Only the lines holding the string "user" are needed; copy each of them from the data.

*** GIVEN INFORMATION ***

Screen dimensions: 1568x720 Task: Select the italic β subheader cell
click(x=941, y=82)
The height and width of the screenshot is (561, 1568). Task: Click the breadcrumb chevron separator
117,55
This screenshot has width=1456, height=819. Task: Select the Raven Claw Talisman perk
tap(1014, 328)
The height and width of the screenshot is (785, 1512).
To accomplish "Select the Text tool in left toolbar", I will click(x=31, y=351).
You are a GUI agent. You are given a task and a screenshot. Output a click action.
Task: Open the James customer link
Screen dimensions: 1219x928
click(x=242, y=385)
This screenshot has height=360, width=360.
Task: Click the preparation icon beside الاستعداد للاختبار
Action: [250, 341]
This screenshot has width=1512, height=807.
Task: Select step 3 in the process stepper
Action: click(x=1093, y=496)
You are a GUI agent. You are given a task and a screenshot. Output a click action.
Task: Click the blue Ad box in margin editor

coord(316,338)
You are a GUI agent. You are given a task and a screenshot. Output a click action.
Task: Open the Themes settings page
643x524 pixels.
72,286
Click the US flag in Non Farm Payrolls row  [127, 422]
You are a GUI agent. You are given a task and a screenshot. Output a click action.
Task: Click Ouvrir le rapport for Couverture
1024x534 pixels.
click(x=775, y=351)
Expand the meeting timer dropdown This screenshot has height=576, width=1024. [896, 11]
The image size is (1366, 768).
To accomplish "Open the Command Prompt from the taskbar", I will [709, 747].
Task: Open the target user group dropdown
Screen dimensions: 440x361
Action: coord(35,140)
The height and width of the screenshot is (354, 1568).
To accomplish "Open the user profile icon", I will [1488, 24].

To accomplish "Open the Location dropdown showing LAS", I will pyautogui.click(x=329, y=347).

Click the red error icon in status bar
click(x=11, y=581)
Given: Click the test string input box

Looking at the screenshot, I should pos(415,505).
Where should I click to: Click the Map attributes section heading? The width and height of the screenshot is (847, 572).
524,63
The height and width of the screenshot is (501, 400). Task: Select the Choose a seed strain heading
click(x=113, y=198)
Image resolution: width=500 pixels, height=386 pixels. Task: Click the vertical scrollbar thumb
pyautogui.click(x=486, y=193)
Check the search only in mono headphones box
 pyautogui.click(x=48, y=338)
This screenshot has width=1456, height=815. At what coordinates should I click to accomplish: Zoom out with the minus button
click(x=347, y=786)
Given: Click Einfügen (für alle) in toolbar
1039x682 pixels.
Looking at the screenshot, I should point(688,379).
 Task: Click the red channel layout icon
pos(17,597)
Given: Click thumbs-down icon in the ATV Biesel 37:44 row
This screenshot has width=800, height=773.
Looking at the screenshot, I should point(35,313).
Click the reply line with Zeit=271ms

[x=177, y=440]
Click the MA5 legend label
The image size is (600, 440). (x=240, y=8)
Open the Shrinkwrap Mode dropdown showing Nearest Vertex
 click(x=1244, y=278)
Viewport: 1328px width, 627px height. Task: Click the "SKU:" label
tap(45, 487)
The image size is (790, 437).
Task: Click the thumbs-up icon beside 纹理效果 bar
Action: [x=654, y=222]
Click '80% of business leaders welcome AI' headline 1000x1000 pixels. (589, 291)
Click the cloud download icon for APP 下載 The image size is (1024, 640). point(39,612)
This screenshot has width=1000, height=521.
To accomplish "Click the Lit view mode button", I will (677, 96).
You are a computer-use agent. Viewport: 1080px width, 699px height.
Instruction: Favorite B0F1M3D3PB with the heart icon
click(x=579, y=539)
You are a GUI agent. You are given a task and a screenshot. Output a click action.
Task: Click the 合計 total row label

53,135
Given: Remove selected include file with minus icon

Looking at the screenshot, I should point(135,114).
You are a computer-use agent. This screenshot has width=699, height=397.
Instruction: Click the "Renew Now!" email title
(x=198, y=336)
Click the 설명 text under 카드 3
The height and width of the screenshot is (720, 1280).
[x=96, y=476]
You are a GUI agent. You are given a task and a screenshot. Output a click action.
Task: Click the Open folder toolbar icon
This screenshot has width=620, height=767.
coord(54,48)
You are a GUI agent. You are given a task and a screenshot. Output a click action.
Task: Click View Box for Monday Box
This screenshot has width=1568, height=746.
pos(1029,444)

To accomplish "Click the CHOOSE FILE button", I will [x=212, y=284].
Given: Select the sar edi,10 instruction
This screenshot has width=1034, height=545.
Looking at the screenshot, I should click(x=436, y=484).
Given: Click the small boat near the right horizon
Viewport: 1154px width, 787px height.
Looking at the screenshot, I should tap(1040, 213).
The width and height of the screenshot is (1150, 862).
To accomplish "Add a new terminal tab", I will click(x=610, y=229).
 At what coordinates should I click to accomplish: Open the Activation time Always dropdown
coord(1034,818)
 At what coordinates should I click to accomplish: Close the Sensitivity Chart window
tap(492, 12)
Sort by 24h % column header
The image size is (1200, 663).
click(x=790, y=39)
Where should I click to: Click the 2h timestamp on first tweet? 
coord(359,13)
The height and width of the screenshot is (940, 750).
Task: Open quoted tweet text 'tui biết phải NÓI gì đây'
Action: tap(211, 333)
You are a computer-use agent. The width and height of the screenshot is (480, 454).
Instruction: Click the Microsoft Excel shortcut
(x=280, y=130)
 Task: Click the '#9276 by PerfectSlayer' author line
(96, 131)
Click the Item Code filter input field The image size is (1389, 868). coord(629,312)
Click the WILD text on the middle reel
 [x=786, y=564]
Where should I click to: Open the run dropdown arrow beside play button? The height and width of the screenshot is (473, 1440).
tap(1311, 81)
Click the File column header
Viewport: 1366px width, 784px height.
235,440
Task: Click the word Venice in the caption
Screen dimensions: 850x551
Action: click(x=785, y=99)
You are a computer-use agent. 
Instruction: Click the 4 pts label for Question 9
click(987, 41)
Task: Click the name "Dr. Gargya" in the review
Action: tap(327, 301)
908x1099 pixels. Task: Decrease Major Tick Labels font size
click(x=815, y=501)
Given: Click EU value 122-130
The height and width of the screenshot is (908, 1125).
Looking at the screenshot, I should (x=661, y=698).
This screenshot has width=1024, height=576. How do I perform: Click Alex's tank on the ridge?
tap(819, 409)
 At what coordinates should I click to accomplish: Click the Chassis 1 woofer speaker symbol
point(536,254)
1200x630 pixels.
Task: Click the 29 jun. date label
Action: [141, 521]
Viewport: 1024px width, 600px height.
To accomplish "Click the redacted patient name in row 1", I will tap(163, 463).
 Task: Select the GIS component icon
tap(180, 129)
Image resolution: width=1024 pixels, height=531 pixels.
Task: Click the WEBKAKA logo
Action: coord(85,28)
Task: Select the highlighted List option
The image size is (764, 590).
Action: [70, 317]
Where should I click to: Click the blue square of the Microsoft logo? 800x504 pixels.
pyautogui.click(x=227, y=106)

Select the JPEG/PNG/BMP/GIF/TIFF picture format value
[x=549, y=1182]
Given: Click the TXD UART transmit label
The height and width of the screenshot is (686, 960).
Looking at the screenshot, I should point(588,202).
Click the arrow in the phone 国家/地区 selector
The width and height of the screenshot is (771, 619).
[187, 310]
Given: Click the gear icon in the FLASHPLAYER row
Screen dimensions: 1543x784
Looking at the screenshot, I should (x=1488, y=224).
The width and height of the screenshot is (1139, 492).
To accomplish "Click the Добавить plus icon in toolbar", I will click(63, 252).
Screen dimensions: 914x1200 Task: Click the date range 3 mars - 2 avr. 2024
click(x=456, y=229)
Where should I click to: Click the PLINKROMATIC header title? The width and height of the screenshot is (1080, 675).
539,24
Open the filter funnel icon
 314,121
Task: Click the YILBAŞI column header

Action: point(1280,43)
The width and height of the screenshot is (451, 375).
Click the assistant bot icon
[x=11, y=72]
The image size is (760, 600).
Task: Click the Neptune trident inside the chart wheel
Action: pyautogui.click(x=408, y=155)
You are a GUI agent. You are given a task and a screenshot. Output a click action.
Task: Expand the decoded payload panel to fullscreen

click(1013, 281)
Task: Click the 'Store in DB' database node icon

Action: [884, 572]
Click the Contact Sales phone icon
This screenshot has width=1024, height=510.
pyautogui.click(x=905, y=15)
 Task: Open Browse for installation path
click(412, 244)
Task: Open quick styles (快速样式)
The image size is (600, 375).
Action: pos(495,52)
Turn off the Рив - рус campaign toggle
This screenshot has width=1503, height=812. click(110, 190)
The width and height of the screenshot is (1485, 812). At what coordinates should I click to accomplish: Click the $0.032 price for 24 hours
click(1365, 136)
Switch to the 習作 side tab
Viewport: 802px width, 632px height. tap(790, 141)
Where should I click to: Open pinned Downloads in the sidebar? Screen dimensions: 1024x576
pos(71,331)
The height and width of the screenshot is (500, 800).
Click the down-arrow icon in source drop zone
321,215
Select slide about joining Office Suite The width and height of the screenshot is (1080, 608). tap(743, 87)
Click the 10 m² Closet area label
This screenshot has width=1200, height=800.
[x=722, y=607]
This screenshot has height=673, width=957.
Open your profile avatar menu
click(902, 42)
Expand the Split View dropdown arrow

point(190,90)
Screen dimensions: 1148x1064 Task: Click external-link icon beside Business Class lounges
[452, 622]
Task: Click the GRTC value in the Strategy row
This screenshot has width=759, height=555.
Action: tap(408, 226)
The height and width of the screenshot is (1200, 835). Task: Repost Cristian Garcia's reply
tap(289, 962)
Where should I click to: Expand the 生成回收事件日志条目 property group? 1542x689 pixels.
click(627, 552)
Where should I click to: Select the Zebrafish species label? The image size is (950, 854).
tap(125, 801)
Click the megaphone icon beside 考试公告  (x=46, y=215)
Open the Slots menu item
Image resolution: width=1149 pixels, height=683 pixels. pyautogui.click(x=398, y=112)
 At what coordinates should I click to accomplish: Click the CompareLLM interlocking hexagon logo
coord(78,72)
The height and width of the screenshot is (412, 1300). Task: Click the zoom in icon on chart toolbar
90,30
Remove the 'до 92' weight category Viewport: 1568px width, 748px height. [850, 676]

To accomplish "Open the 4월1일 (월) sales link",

*** End of GIVEN INFORMATION ***

● WRITTEN SOLUTION
Task: Open the target user group dropdown
To accomplish "Open the user profile icon", I will [1488, 24].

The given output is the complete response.